How to make smooth animation of tiles, while they loading?

So, I have some tails (his position and texture) and I want to make effect like smooth animation of this tiles, so, when I’m zooming I want to new tiles didn’t load with a delay and then abruptly appeared but smoothly, so I think to add them opacity and change it as the tile is loaded, but actually I don’t know how to realise it in code?
Can you suggest something?

I use OpenGL with GLSL.

[QUOTE=Kovaczboi;1293162]So, I have some tails (his position and texture) and I want to make effect like smooth animation of this tiles, so, when I’m zooming I want to new tiles didn’t load with a delay and then abruptly appeared but smoothly, so I think to add them opacity and change it as the tile is loaded, but actually I don’t know how to realise it in code?
[/QUOTE]
There are two fairly straightforward mechanisms you can use. One is to simply make loading faster. Use texture atlases or array textures rather than storing each tile as a separate image file and/or creating a separate texture for it. The other is to use mipmaps. Store all of the mipmap levels in files rather than creating them from the highest-detail level. Prioritise loading the lower-detail (numerically greater) levels, and decrease GL_TEXTURE_BASE_LEVEL as higher-detail levels are loaded.

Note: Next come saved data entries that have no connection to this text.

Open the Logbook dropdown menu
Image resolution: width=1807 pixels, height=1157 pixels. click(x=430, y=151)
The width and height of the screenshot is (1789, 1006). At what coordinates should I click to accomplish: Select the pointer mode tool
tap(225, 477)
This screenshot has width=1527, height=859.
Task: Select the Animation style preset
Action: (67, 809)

In some cases, you can reduce the number of different tiles used. E.g. if you have multiple variants of a tile which differ only in orientation or colour palette, you can implement the orientation and/or colourisation in the shaders. Tiles which are made from a background with overlaid detail can be replaced by two separate tiles, reducing the total number of tiles loaded. This may enable further optimisations, e.g. allowing the use of 8-bpp indexed-colour images rather than 24/32-bpp RGB(A) images.

As for increasing loading speed, you need to find out which part of the process is the bottleneck. If it’s the number of glTexImage* calls, atlases will help. If it’s the open/close operations for file access, atlases will help but so will using archives (ZIP or similar) rather than individual files. If it’s disk bandwidth, better compression helps (which also favours atlases; one large file will get better overall compression than many small files or even an archive where each member is compressed separately). If it’s memory bandwidth, eliminating variants and reducing the in-memory size (either by reducing bpp or using compressed formats) helps.

[QUOTE=GClements;1293163]There are two fairly straightforward mechanisms you can use. One is to simply make loading faster. Use texture atlases or array textures rather than storing each tile as a separate image file and/or creating a separate texture for it. The other is to use mipmaps. Store all of the mipmap levels in files rather than creating them from the highest-detail level. Prioritise loading the lower-detail (numerically greater) levels, and decrease GL_TEXTURE_BASE_LEVEL as higher-detail levels are loaded.

In some cases, you can reduce the number of different tiles used. E.g. if you have multiple variants of a tile which differ only in orientation or colour palette, you can implement the orientation and/or colourisation in the shaders. Tiles which are made from a background with overlaid detail can be replaced by two separate tiles, reducing the total number of tiles loaded. This may enable further optimisations, e.g. allowing the use of 8-bpp indexed-colour images rather than 24/32-bpp RGB(A) images.

As for increasing loading speed, you need to find out which part of the process is the bottleneck. If it’s the number of glTexImage* calls, atlases will help. If it’s the open/close operations for file access, atlases will help but so will using archives (ZIP or similar) rather than individual files. If it’s disk bandwidth, better compression helps (which also favours atlases; one large file will get better overall compression than many small files or even an archive where each member is compressed separately). If it’s memory bandwidth, eliminating variants and reducing the in-memory size (either by reducing bpp or using compressed formats) helps.[/QUOTE]

Thx for an answer but actually I can’t change anything that is related to textures, I get them as they are, first I have hi-res tile in pos, for example, (x=0, y=1, z=2) when I’m zooming, I get tile in pos (x=2, y=3, z=3) and his texture in low-res (because zooming), and after delay (while updating), it goes be in hi-res, I want make smooth transition between this states, it’s may looks like animation.